JOLIET – Joliet residents and businesses could face several years of rate increases to pay for water and sewer services under scenarios presented in a study of the city’s needs.
The Joliet City Council Finance Committee this week got a first look at a study that outlines revenue needs for water and sewer services.
Committee Chairman Michael Turk said Wednesday it’s too early to predict whether a rate increase would take effect by October, which is what city staff seeks. But he did say he wants to avoid a sharp hike, such as the one the city implemented in 2009 when rates were increased 35 percent.
“If any increases went into effect, I think it should be a gradual increase and not a steep one like we did in 2009,” Turk said.
One of the scenarios in a study presented to the committee Tuesday proposes a 36 percent rate increase this year. It would be followed by increases of 8 percent and 2 percent in the next two years and then 1 percent rate increases through 2022.
Another scenario proposes a 9 percent rate increase this year. It would be followed by rate increases of 8 percent, falling gradually to 3 percent in 2024.
A third scenario proposing no rate increases shows the city’s utilities department operating at a deficit by 2019.
Mayor Bob O’Dekirk said it was too early to determine whether he would support rate hikes.
“It’s the first time I’ve seen it,” O’Dekirk said of the proposed rate hikes.
The 35 percent rate hike in 2009 was followed by 5 percent rate hikes the following two years.
The study also showed rate increases proposed in the scenarios still would leave Joliet water and sewer bills by 2019 roughly in the mid-range compared to those paid now in neighboring communities. A survey of 18 communities showed Joliet in the low mid-range now and going into the high mid-range by 2019.

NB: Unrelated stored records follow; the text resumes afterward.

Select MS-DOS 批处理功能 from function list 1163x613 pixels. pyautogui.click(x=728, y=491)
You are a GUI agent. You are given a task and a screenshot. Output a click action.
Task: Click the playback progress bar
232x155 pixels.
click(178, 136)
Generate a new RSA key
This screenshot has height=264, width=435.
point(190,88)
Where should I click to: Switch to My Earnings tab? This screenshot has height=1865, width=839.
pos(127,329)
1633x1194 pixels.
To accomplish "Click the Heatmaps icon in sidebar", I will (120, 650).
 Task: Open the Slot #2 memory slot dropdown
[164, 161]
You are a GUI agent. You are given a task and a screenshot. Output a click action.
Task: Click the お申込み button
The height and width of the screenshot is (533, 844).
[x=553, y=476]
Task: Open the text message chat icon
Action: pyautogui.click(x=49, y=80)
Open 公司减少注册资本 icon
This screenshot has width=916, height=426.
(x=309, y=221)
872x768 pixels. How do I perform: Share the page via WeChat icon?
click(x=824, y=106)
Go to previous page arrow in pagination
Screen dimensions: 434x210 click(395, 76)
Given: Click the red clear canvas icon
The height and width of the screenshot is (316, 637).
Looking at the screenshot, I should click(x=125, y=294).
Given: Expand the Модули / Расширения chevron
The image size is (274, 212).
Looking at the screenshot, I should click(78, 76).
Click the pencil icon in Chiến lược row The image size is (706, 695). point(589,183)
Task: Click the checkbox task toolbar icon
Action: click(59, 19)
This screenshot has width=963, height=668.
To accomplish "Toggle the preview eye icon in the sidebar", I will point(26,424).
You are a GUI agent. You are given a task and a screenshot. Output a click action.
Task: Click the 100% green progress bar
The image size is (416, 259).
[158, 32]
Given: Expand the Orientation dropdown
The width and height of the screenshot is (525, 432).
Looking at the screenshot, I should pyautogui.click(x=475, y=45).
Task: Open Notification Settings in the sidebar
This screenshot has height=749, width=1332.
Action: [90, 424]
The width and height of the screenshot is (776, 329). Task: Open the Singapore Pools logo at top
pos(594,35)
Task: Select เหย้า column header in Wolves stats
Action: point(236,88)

“If we do the projected increases for the next five years, we’re still in the middle of the pack with neighboring communities,” Utilities Director James Eggen told the Finance Committee at its Tuesday meeting.
Eggen said the city basically has experienced a rate freeze since 2011. He said the city should have continued increasing rates by 2 percent a year.
The study, done by consulting firm Burns & MacDonnell, also showed the utility department’s operating expenses have increased from less than $25 million in 2011 to more than $30 million this year.
Personnel costs have increased from roughly $12 million in 2011 to nearly $18 million in 2013. Numbers for more recent years were not in the study.
The study also projects $223 million in costs for capital projects in the next 10 years, including $71 million for projects mandated by the U.S. Environmental Protection Agency.